You can still include, in some formats (such as document formats), codes for code page switching. This has some advantages including Chinese/Japanese together in the same document, as well as being a cleaner way to implement mixed text directions, etc.

Also, sometimes the character set does not have all of the Chinese characters. Cangjie can make many more possible Chinese characters, but maybe an extended with up to six parts might allow more combinations; I do not know for sure.

And these considerations are not even close to everything. Different sets of encodings are useful in different uses, I think. TRON code has its own advantages and disadvantages compared with Unicode, but I think that switching encodings also has some advantages (and also disadvantages), too. (There are also some things that I do not know of TRON, due to the documentation being difficult to find.)

One idea that I have seen is having a separate language and glyph field, to allow displaying approximation of characters that you do not have in your computer. Whether or not this is appropriate depends on what you are making, though. I had thought how to do something similar with a "output-only encoding" which has several fields and is also linked to the text in originally whatever encoding it might be, which also allows approximated display of fonts that you do not have in your computer, but it is only used for display and only as a fallback mechanism.

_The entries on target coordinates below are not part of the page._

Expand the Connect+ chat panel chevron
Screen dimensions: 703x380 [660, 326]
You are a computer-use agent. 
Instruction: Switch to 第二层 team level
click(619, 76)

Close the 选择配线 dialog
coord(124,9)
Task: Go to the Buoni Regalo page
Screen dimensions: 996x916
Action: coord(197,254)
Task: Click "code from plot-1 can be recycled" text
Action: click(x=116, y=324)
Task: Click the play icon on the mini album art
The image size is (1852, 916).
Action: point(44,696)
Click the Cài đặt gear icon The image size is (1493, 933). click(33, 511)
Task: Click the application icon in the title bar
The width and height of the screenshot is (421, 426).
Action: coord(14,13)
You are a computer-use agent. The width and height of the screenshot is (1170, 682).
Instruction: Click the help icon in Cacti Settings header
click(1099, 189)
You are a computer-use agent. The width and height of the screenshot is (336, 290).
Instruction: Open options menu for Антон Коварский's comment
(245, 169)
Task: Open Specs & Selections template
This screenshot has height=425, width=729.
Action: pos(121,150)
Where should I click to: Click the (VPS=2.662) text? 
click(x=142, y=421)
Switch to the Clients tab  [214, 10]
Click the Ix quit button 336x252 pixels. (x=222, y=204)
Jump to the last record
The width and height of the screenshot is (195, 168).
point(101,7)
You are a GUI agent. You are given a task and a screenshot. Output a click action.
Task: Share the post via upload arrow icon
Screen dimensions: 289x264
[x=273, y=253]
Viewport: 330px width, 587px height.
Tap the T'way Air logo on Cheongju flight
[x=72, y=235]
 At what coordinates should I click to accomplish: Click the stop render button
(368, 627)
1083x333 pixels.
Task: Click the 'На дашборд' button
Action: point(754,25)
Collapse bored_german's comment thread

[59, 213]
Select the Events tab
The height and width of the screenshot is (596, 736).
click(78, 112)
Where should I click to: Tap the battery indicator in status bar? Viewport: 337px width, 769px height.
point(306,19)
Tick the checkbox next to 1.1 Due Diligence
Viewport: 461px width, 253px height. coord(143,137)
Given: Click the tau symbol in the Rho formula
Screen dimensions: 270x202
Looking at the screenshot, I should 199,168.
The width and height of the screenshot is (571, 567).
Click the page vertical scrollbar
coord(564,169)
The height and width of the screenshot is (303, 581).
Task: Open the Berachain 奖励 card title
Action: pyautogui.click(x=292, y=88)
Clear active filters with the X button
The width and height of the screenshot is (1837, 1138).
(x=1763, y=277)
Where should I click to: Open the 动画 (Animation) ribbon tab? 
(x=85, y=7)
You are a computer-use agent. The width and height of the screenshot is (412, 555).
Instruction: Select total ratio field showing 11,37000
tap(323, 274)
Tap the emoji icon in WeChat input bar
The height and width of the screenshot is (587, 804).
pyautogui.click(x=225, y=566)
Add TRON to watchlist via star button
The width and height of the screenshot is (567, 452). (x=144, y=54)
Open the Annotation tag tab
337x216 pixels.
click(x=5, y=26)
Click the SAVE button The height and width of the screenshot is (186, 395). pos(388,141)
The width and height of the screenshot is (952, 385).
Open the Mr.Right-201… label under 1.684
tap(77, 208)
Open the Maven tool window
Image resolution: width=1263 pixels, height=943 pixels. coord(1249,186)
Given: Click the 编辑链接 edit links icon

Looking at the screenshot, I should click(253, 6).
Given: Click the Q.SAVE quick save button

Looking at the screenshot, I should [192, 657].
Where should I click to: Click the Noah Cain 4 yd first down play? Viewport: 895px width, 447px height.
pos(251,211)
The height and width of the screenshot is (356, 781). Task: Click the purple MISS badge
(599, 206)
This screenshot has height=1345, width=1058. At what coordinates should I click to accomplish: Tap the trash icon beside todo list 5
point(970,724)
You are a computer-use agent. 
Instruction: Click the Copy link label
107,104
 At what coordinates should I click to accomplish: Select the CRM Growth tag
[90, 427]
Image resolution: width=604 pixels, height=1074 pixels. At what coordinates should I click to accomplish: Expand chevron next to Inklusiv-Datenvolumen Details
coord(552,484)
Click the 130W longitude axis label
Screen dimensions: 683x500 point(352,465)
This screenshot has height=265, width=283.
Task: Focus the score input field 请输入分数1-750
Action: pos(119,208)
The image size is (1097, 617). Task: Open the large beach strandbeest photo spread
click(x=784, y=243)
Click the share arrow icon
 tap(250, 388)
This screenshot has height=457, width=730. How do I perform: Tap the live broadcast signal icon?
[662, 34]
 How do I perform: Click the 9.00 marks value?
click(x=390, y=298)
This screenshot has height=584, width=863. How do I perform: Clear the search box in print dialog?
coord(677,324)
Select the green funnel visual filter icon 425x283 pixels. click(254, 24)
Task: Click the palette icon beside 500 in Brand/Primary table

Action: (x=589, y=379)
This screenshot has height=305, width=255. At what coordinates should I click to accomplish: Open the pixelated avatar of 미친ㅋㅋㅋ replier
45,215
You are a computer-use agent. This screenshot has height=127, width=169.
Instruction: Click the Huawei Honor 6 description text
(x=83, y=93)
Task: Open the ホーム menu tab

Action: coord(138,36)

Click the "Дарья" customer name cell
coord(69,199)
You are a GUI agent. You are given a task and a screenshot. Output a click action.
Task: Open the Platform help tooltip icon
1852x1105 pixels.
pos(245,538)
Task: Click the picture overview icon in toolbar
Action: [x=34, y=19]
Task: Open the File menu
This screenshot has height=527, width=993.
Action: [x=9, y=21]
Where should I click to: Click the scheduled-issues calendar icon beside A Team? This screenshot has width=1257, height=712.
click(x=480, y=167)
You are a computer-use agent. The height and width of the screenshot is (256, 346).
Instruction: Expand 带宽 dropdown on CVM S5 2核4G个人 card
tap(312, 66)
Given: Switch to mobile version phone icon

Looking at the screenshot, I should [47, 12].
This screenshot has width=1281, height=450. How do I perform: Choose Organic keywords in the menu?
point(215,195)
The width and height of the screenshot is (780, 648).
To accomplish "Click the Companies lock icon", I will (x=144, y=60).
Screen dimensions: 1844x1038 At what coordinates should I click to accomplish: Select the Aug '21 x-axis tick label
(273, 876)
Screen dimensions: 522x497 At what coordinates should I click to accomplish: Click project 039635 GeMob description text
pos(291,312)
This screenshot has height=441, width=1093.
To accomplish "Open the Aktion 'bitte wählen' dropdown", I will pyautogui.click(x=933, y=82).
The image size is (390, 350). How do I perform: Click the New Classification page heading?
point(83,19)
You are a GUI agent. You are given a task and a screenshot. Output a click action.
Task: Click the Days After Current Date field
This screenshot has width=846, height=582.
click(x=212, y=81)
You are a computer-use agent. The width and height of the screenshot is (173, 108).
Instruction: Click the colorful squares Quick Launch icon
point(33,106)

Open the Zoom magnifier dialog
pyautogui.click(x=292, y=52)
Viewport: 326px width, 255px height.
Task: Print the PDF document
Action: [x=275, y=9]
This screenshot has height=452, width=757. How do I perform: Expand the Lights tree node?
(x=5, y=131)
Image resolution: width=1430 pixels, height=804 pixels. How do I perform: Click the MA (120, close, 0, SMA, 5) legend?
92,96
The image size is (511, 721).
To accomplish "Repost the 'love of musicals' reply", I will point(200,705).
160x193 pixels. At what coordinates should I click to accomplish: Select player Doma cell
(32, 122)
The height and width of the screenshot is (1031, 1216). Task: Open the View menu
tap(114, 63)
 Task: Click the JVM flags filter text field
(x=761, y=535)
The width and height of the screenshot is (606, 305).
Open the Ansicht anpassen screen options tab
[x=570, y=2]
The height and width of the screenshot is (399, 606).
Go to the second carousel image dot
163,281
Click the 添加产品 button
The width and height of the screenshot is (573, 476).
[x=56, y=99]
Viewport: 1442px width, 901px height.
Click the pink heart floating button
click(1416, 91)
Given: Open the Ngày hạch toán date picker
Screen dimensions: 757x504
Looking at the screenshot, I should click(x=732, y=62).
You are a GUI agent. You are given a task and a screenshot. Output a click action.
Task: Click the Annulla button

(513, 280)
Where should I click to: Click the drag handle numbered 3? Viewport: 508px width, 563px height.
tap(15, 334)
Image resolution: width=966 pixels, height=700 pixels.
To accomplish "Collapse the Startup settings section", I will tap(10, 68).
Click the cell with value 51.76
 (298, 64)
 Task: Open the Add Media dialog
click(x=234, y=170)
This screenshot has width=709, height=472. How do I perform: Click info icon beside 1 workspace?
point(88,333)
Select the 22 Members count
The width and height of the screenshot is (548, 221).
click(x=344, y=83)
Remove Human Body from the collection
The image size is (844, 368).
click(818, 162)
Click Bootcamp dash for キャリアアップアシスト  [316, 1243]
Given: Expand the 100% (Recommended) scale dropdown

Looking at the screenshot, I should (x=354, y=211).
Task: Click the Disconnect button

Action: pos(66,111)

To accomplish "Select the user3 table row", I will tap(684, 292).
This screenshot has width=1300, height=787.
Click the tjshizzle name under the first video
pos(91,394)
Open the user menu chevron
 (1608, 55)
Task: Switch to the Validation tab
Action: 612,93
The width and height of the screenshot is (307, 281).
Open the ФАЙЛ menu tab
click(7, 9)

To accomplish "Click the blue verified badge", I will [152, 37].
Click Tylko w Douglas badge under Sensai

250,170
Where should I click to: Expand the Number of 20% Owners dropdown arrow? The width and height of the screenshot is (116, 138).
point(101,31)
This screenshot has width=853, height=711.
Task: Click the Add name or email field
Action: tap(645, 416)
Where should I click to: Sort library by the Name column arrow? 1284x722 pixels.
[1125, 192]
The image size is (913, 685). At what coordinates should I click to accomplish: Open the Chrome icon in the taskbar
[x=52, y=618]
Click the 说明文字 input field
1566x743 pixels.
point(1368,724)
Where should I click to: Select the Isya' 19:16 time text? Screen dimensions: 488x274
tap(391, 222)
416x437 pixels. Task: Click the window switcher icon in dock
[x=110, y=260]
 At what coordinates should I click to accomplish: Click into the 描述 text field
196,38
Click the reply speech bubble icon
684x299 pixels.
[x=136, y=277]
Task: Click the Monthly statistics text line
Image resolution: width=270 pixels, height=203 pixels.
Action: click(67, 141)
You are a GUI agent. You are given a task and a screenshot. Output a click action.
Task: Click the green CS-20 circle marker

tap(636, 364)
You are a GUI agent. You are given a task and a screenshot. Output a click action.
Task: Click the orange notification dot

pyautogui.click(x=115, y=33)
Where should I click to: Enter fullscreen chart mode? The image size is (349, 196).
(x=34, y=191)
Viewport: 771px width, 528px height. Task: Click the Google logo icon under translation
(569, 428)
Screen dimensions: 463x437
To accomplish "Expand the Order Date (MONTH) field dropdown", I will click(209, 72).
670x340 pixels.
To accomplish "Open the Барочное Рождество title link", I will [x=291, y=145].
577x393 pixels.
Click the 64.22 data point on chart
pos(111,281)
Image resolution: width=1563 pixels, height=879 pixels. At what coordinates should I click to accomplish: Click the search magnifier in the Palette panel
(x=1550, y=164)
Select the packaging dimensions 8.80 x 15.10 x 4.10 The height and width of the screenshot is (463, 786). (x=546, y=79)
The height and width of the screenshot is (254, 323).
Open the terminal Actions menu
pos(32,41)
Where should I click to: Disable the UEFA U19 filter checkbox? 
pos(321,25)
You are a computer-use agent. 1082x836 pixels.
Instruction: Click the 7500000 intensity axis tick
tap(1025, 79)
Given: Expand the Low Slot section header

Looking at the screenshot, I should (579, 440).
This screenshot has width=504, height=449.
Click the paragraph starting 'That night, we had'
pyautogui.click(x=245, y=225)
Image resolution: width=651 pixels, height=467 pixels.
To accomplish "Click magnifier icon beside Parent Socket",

(My opinion is that mixing text directions within a paragraph should not use line breaking in the middle of a quotation that is not in that paragraph's main text direction (for text in the opposite direction, only short quotations should be inline); use a block quotation instead if needed.)

Maybe, I should need to make up ICNU (International Components for Non-Unicode), to properly deal with international text. I have dealt with such things so I know what some of the considerations are, in making an interface with the needed capabilities. (One capability I intend to include is possibility of using TRON character codes too, although you can also use other character sets, including Unicode in some cases (such as existing files and fonts that are using Unicode). However, usually extra data files would be needed for many purposes, but you can specify how to find these files. Furthermore, the ability to disable specified encodings (especially Unicode) also is important.)

My own designs of programs, file formats, protocols, etc are avoiding Unicode as much as possible, since I think that other way is better. However, in some cases you can specify any code page number anyways, so you can still specify code page 1209 for UTF-8 if wanted. In other cases, this does not work (since it is not appropriate for that specific use).